Tout à commencé par un doux matin de printemps. Durant toute la nuit entière, ma mère avait bataillé contre ma volonté de rester un peu plus longtemps encore dans son sein, bien à l'abri. Le premier signe d'un caractère rebelle qui serait le mien encore à ce jour. Et pourtant, elle avait déjà donné naissance à deux enfants avant moi. Mon frère Danir fut le premier, l'héritier de la famille et la fierté de mon père. Vingt ans après venait au monde Khalan, ma soeur, à la plus grande joie de ma mère qui désespérait d'avoir un jour une fille. Et heureusement que ma soeur était née, car ça n'aurait pas été avec moi qu'elle aurait pu se réjouir d'avoir une fille digne de ce nom. Je m'étais faite désirée à ma naissance et je n'ai pas non plus été une enfant docile en grandissant.
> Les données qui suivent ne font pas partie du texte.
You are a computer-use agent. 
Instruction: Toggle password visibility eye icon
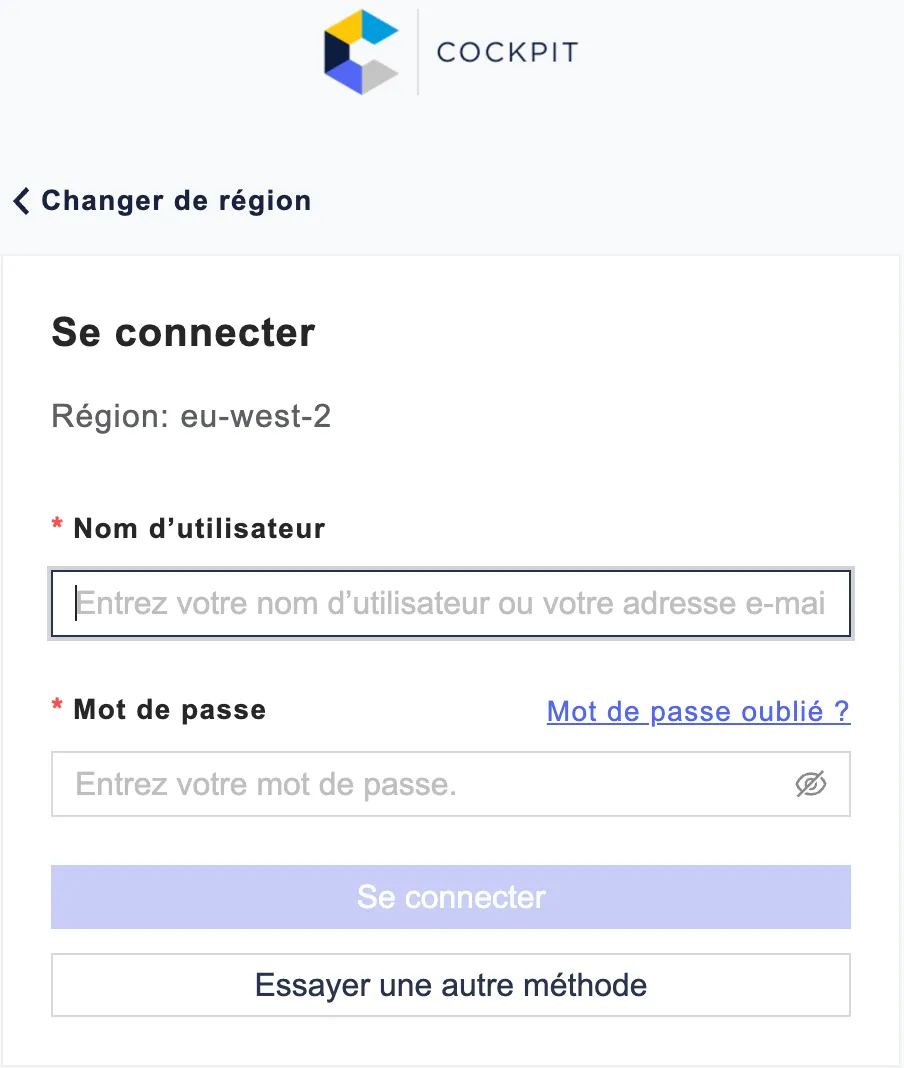click(811, 785)
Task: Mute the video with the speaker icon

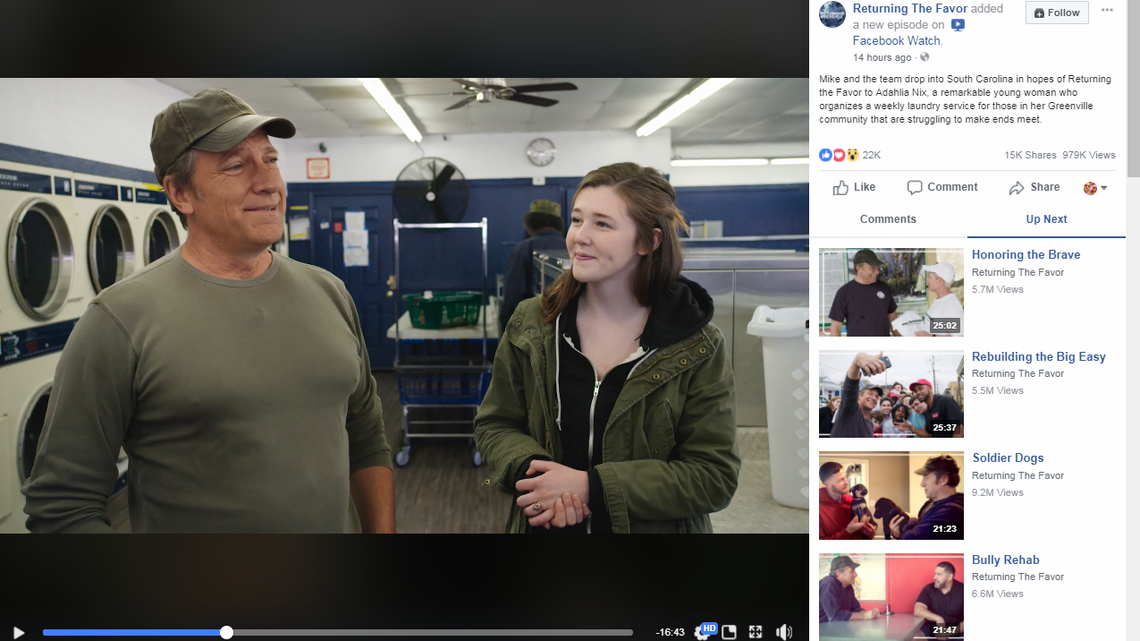Action: (x=784, y=632)
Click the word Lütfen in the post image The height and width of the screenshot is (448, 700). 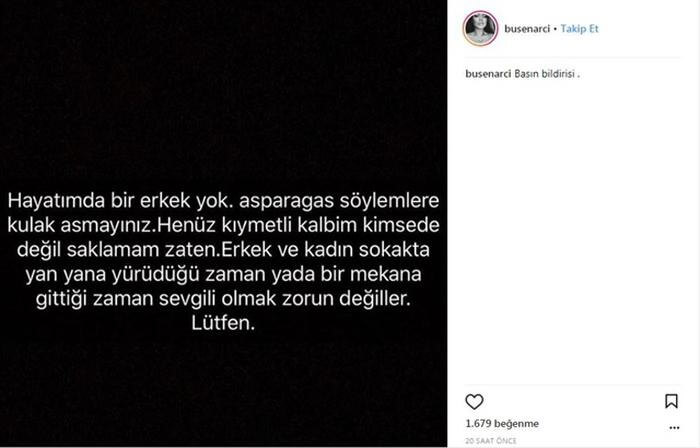223,323
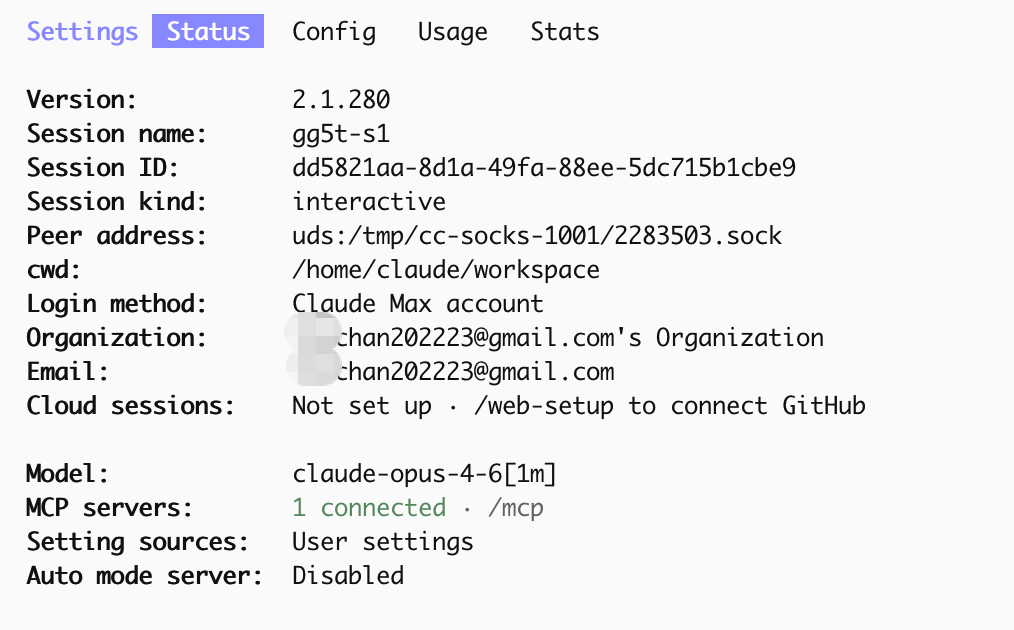The image size is (1014, 630).
Task: Open the Usage tab
Action: point(453,32)
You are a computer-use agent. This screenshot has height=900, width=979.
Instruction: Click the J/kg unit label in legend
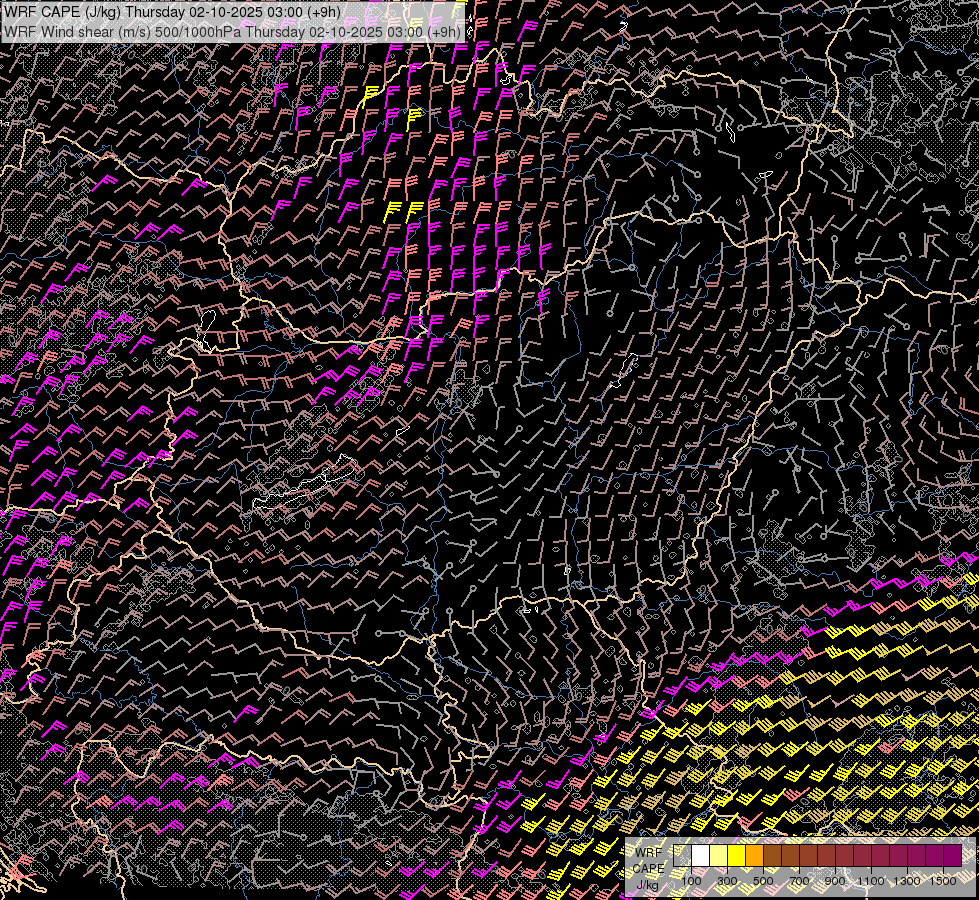click(647, 884)
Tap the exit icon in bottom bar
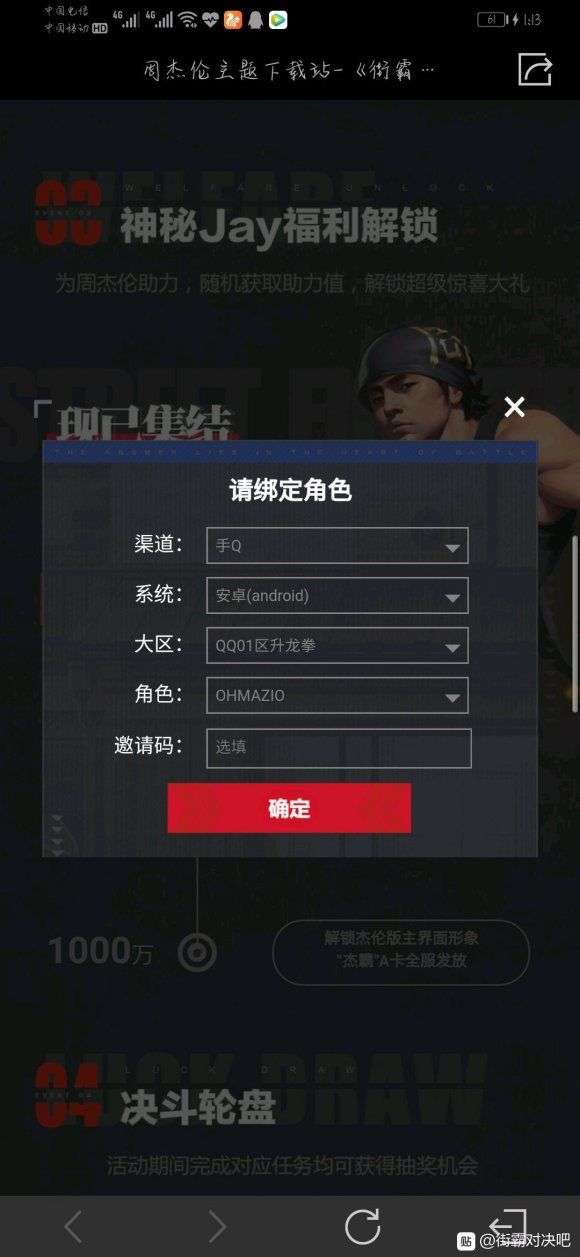The width and height of the screenshot is (580, 1257). (508, 1224)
Notre famille descendait de l'une des plus vieilles lignées de la noblesse naine c'est vrai, mais pour moi cela ne signifiait pas la moindre chose à l'époque. J'étais une enfant après tout, un titre n'était rien de concret pour moi, tout comme les contraintes qui allaient de paire avec ce dernier. Je ne pensais qu'à m'amuser avec mon frère et ma soeur, à apprendre à tirer à l'arc avec mon frère et à tresser de l'osier avec ma mère. Une enfance innocente et pleines d'aventures en somme. Que je devais au sacrifice de mes ancêtres plusieurs décennies auparavant. Et par Aulë, j'aurais tant aimé que cette époque bénite reste ainsi ma vie entière.
Mais bien évidemment, tout ceci n'était qu'une douce illusion enfantine. Quand je fus en âge de comprendre certaines choses, ma mère commença à m'éduquer, comme ma soeur avant moi, afin de devenir un jour une bonne épouse, promise à se marier avec un nain issu des hautes sphères. Si ma soeur se réjouissait de cette perspective d'avenir, pour ma part, je la trouvais bien sinistre. Encore une différence majeure entre ma soeur et moi. Ce qui cependant ne nous avez jamais empêché de nous entendre à merveille. Nos caractères bien que radicalement opposés nous unissaient à vrai dire. Même si plus petite, je ne jurais que par mon frère. C'est sans doute lui qui a tant influencé mon caractère, bien plus proche de celui d'un homme aventureux que celui d'une femme, appelée un jour à devenir une épouse. Je dois l'avouer, parfois j'ai souhaité que ma vie soit toute autre, que je sois née dans une famille du peuple, tout simplement parce que depuis toujours, j'aimais à croire que je pouvais tout faire. Que rien n'était impossible à présent que la paix était revenue en ces terres et que notre royaume prospérait à nouveau. Je sais, j'étais bien naïve alors, mais peut-on m'en blâmer après tout ? Je n'avais pas choisis de venir au monde en portant ce nom, ce même nom qui m'enchaînait malgré moi à suivre une voie qui me conduirait vraisemblablement à vivre dans une cage dorée pour le restant de mes longs jours.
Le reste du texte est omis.